Abstract

In the moment of China's new Standard for Asset Impairment change of no permission for the reversal of four items of impairment provisions, this paper studies that in the transitional years of 2005 and 2006, how loss and profit-turning listed companies choose their earnings manipulation strategies according to the Standard change and independent audit supervision intensity. The results show that in year 2005, due to the insufficiency of independent audit supervision, loss companies changed their prior two-year (year 2003 and 2004) habit of not over-withdrawing these four items of impairment provisions, and succeeded in doing so to take a big bath. At the same time, profit-turning companies not only successfully over-reversed these four items to achieve profit-turning, but also over-reversed to a greater extent than they did in general years (year 2003 and 2004).

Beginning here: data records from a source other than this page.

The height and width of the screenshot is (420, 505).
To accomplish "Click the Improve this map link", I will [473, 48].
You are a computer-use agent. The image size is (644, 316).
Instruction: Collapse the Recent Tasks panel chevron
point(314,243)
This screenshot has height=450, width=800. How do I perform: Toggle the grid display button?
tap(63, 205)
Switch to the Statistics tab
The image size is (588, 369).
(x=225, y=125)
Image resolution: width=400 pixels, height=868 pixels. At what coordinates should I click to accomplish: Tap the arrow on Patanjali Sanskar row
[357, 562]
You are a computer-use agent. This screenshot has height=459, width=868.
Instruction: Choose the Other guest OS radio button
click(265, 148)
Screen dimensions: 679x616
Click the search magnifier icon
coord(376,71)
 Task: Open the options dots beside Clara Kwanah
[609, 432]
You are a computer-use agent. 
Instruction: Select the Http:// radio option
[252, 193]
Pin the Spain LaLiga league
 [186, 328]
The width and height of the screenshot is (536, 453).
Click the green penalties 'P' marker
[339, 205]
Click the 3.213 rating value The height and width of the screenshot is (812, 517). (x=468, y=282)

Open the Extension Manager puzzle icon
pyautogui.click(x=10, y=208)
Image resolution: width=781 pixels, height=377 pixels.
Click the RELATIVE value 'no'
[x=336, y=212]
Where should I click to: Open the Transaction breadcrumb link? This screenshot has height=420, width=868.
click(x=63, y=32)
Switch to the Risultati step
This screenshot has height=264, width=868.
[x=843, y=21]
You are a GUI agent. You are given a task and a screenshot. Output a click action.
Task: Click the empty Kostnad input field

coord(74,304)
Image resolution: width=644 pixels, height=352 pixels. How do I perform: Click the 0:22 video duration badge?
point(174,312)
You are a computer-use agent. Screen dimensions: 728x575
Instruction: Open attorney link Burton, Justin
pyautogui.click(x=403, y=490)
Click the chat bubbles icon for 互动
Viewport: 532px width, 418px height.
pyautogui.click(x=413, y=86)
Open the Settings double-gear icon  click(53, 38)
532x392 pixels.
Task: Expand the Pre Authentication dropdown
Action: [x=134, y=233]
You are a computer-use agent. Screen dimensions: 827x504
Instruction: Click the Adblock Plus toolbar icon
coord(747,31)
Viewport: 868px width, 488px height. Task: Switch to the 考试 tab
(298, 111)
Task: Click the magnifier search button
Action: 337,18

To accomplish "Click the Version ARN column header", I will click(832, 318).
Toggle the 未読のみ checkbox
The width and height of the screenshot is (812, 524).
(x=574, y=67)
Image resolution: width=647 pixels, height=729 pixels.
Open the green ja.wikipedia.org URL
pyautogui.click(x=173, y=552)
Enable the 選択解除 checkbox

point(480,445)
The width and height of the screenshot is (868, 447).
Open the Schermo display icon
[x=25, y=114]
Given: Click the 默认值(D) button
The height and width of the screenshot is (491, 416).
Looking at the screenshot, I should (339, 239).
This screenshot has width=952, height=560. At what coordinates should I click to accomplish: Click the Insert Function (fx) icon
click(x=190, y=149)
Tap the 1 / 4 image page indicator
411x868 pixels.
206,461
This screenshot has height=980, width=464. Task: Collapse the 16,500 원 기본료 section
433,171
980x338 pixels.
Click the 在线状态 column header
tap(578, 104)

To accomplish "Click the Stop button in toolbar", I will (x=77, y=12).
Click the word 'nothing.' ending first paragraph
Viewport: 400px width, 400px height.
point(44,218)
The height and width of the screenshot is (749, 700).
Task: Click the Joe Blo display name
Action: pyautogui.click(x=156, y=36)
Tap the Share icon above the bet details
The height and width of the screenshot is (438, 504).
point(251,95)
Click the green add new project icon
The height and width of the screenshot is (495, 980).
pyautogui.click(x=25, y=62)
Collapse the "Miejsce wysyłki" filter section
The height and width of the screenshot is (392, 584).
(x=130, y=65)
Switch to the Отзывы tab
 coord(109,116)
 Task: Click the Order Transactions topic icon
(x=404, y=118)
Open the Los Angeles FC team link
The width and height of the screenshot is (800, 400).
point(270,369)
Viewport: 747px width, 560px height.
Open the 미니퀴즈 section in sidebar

However, in year 2006, due to CPAs' intensive care about the over-reversal of impairment provisions, profit-turning companies failed to make use of over-reversing these four items to achieve profit-turning. Nevertheless, due to CPAs' comparatively insufficient care about companies' withdrawing behavior, loss companies act in a very tactful, but possibly beating-all way that they over-withdrew these four provision items so that they can under-withdraw them and improve such financial indexes as ROA and ROE in the future. However, because the over-withdrawn part can't be reversed in next years, and because CPAs pay a little more, though insufficient, attention to over-withdrawal behaviors in 2006 than in 2005, loss companies over-withdrew them to a smaller extent than they did in year 2005. The study results imply that the accounting standard change and independent audit supervision intensity have a co-influence on companies' manipulation strategy choice. During the transitional years of accounting standard change, companies usually try to grasp the last chance to intensify earnings manipulation. But if the independent audit supervision is forceful enough, it can effectively prevent companies from doing so. The study also indicates that if CPAs lay particular stress on some usual manipulation tactics and neglect other possibilities, companies will take advantage of this neglecting to choose some more artful and more covert manipulation strategies.